▸ **WHAT YOU HAVE TO DO**
Format every line of the rows below as a numbered list, and leave out the blank lines.

▸ **SUPPLIED RECORDS**
□ □ □ □ □ □ □
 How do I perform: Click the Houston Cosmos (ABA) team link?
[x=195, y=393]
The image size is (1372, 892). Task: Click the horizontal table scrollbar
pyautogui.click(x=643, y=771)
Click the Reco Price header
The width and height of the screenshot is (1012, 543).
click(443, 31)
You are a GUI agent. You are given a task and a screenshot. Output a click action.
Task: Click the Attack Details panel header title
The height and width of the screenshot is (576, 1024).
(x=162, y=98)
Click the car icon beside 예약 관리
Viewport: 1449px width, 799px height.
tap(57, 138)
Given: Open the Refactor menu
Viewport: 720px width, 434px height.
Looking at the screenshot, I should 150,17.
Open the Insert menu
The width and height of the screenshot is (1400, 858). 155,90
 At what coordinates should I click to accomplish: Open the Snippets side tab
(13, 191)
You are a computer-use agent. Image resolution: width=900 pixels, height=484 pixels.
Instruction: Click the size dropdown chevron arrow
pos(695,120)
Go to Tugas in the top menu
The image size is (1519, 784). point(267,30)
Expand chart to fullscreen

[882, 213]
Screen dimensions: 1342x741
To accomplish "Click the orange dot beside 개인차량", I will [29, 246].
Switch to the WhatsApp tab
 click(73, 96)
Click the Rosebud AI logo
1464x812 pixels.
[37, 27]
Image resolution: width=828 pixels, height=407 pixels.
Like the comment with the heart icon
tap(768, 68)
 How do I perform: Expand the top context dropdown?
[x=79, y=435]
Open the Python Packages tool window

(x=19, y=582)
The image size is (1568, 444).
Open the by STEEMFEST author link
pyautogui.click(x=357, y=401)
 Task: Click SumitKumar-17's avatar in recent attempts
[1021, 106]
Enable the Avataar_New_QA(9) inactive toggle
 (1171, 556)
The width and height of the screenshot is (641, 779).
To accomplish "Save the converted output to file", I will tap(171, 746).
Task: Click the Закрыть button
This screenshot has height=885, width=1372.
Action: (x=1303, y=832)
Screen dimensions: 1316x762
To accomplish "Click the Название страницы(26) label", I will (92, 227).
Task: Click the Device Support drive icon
□ □ □ □ □ □ □
▸ **EXERCISE RESULT**
1.  How do I perform: Click the Houston Cosmos (ABA) team link?
2. [x=195, y=393]
3. The image size is (1372, 892). Task: Click the horizontal table scrollbar
4. pyautogui.click(x=643, y=771)
5. Click the Reco Price header
6. The width and height of the screenshot is (1012, 543).
7. click(443, 31)
8. You are a GUI agent. You are given a task and a screenshot. Output a click action.
9. Task: Click the Attack Details panel header title
10. The height and width of the screenshot is (576, 1024).
11. (x=162, y=98)
12. Click the car icon beside 예약 관리
13. Viewport: 1449px width, 799px height.
14. tap(57, 138)
15. Given: Open the Refactor menu
16. Viewport: 720px width, 434px height.
17. Looking at the screenshot, I should 150,17.
18. Open the Insert menu
19. The width and height of the screenshot is (1400, 858). 155,90
20.  At what coordinates should I click to accomplish: Open the Snippets side tab
21. (13, 191)
22. You are a computer-use agent. Image resolution: width=900 pixels, height=484 pixels.
23. Instruction: Click the size dropdown chevron arrow
24. pos(695,120)
25. Go to Tugas in the top menu
26. The image size is (1519, 784). point(267,30)
27. Expand chart to fullscreen
28. [882, 213]
29. Screen dimensions: 1342x741
30. To accomplish "Click the orange dot beside 개인차량", I will [29, 246].
31. Switch to the WhatsApp tab
32.  click(73, 96)
33. Click the Rosebud AI logo
34. 1464x812 pixels.
35. [37, 27]
36. Image resolution: width=828 pixels, height=407 pixels.
37. Like the comment with the heart icon
38. tap(768, 68)
39.  How do I perform: Expand the top context dropdown?
40. [x=79, y=435]
41. Open the Python Packages tool window
42. (x=19, y=582)
43. The image size is (1568, 444).
44. Open the by STEEMFEST author link
45. pyautogui.click(x=357, y=401)
46.  Task: Click SumitKumar-17's avatar in recent attempts
47. [1021, 106]
48. Enable the Avataar_New_QA(9) inactive toggle
49.  (1171, 556)
50. The width and height of the screenshot is (641, 779).
51. To accomplish "Save the converted output to file", I will tap(171, 746).
52. Task: Click the Закрыть button
53. This screenshot has height=885, width=1372.
54. Action: (x=1303, y=832)
55. Screen dimensions: 1316x762
56. To accomplish "Click the Название страницы(26) label", I will (92, 227).
57. Task: Click the Device Support drive icon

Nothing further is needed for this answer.